Three Carnegie Mellon Ph.D. candidates devise way to track dollars

It’s a common situation among roommates: Having just received a bill for this month’s utilities, everyone tries to figure out how much is owed and who owes what.

After seeing this same situation continually occur, three Ph.D. candidates in Carnegie Mellon’s computer science department decided to do something about it.

Traditionally, roommates have broken out trusty pen and paper to try to figure out the money situation, but by the time that happens the bill can already be past due. But Ashwin Bharambe, Amit Manjhi, and Shashank Pandit turned to technology instead. The three designed to keep track of expenses.

“It started as a personal thing, a set of scripts, then people started asking us for copies—friends, friends of friends, until we finally decided to build a website,” Bharambe said.

The online tool is free and is designed to maintain transactions and personal finances. Many similar sites exist, but what makes Buxfer unique, and what constitutes 70 percent to 80 percent of its use, is the ability to create group transactions with other users and the fact that one can keep track of these transactions easily.

“We tried to make this site very simple and very usable for the common cases,” Manjhi said.

The website’s interface is similar to Google’s Gmail service, complete with associated functionality and ease of use. Almost every transaction field is able to handle the most common transaction types, allowing users to create new transactions with little more than a description and an amount. Users can also associate other users with the transaction.

One click later, all members of the transaction are notified via e-mail, all totals are updated, and the transaction is viewable and editable by anyone who was involved.

“When you enter transactions, a bunch of stuff gets taken care of automatically,” Bharambe said, highlighting a definite advantage over the traditional Post-It or notebook paper method.

The system assumes that groups are familiar with each other, and in keeping with the spirit of ease and simplicity, does not require group confirmations for new transactions; however, a transaction can be edited or even “reversed” (cancelled) by those affected by it if necessary.

Since no actual money is exchanged, there is little potential for transaction abuse by users.

User data and login information is protected and encrypted by standard procedures such as Secure Sockets Layer (commonly known as SSL) to ensure privacy and security.
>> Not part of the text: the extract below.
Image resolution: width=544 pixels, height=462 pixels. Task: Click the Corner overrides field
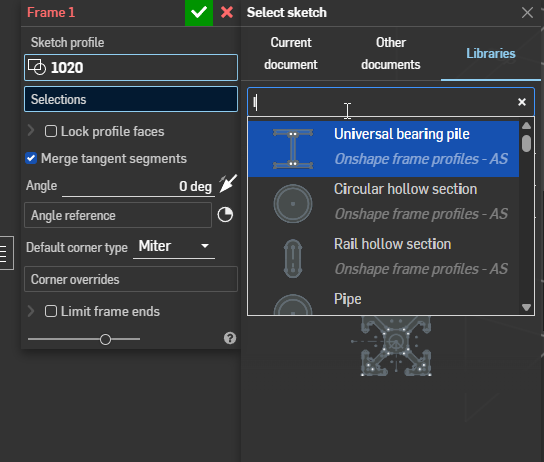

Also, the entire system is run on a web-hosting service using standard open-source applications, so there is no concern over third parties acquiring and using sensitive proprietary information.

The site requires users to register for a username and password, but for those who do not want to create a separate Buxfer account, the site offers integration with Facebook login information.

The Buxfer team plans to integrate the site with automatic payment services such as Paypal, and provide support for transaction deletions. The group is highly open to suggestions from its user base, and is constantly updating and modifying the service based on feedback.

“Unless you start using the website, you don’t realize how easy it becomes,” Manjhi said. “We urge users just to try it out.”